> _Short task_
Edit the records below so that each "sidebar" becomes "side panel", and leave everything else as it is.

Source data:
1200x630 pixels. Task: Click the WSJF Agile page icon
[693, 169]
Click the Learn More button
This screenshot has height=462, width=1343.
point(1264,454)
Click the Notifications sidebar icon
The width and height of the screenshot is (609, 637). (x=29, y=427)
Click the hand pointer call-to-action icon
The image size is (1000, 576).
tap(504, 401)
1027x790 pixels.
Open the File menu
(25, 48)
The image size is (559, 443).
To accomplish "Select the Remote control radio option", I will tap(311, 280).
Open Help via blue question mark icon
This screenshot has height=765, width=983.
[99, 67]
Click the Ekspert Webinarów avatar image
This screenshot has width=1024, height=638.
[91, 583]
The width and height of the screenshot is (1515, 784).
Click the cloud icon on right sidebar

> _Complete output_
1200x630 pixels. Task: Click the WSJF Agile page icon
[693, 169]
Click the Learn More button
This screenshot has height=462, width=1343.
point(1264,454)
Click the Notifications side panel icon
The width and height of the screenshot is (609, 637). (x=29, y=427)
Click the hand pointer call-to-action icon
The image size is (1000, 576).
tap(504, 401)
1027x790 pixels.
Open the File menu
(25, 48)
The image size is (559, 443).
To accomplish "Select the Remote control radio option", I will tap(311, 280).
Open Help via blue question mark icon
This screenshot has height=765, width=983.
[99, 67]
Click the Ekspert Webinarów avatar image
This screenshot has width=1024, height=638.
[91, 583]
The width and height of the screenshot is (1515, 784).
Click the cloud icon on right side panel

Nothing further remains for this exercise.